[Textabschnitt]:
# Medion Nas Medion Life P89635 (MD 86803)



## Laza (22. Juli 2013)

Habe an meinem Router den Aldi Nas hängen funktioniert soweit gut.Nun habe ich meinen Pc erneuert und scheinbar hat die Intstallations DVD nen Schaden.Und bei Medion Support gibts nur nen Linux Source Code zum runterladen.
Gibts andere Software mit ich wieder an meine Daten komme und die die gleiche bzw ähnliche Funktionen hat??

Das Original hiess Medion Nas Tool .

Vielen Dank für eure Antworten


----------



## mickythebeagle (22. Juli 2013)

mach dir keinen stress!!!
die brauchst du nicht!!!
verbinde dich auf deinen router, such die ip von deinem nas und gib die  dann im Ie oder firefox ein und schon kannst wieder damit arbeiten.

Und falls Du ein Netzlaufwerk mit dem NAS gemacht hast?

würde ich nicht machen, weil bei jeden start deines rechners du den NAS  aus dem sleep holst, was nicht sein muss...( netzwerklaufwerke frägt der  rechner in dem moment ab deswegen weckst du dann deinen NAS)
geh einfach unter netzwerk da findest dein NAS rechte maus auf den NAS Verknüpfung Senden an Desktop und das wars...
und immer dann wenn was machen willst per samba kannst dirket auf das Icon von Nas klicken und deine Ordner sind da...
tipp: zum befüllen des NAS würde ich immer ein FTP Programm nehmen zb. rushftp
einfach mal Google nehmen.

Und falls Du doch die Cd willst sag bescheid.
Nas CD von Medion
Passend für 
MD 86517,MD 86407,MD 86587,MD 86769,MD 86803,MD 86805
könnte ich Dir dann wo hochladen


----------



## Laza (22. Juli 2013)

Danke für den Tip probiere ich aus.


----------



## mickythebeagle (23. Juli 2013)

no Prob. Und wie geschrieben, falls Du die CD doch haben willst sag bescheid.
dann bekommste die als iso datei


----------



## Laza (23. Juli 2013)

[Folgendes bearbeiten]:
1. In welcher Form würde man die Medion-CD laut dem Forenthread zum Medion-NAS erhalten?
2. Geben Sie aus dem Forenthread zum Medion-NAS die Stelle wortgetreu wieder, beginnend mit „die brauchst du“ und weiter bis einschließlich „Ordner sind da...“.

[Liste der Datensätze]:
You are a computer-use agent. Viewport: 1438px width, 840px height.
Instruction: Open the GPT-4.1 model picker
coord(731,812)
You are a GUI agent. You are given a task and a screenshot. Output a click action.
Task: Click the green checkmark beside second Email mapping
...
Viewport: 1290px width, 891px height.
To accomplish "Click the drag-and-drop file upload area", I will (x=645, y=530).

[Antworten der Reihe]:
1. Als ISO-Datei.

2.
die brauchst du nicht!!!
verbinde dich auf deinen router, such die ip von deinem nas und gib die  dann im Ie oder firefox ein und schon kannst wieder damit arbeiten.

Und falls Du ein Netzlaufwerk mit dem NAS gemacht hast?

würde ich nicht machen, weil bei jeden start deines rechners du den NAS  aus dem sleep holst, was nicht sein muss...( netzwerklaufwerke frägt der  rechner in dem moment ab deswegen weckst du dann deinen NAS)
geh einfach unter netzwerk da findest dein NAS rechte maus auf den NAS Verknüpfung Senden an Desktop und das wars...
und immer dann wenn was machen willst per samba kannst dirket auf das Icon von Nas klicken und deine Ordner sind da...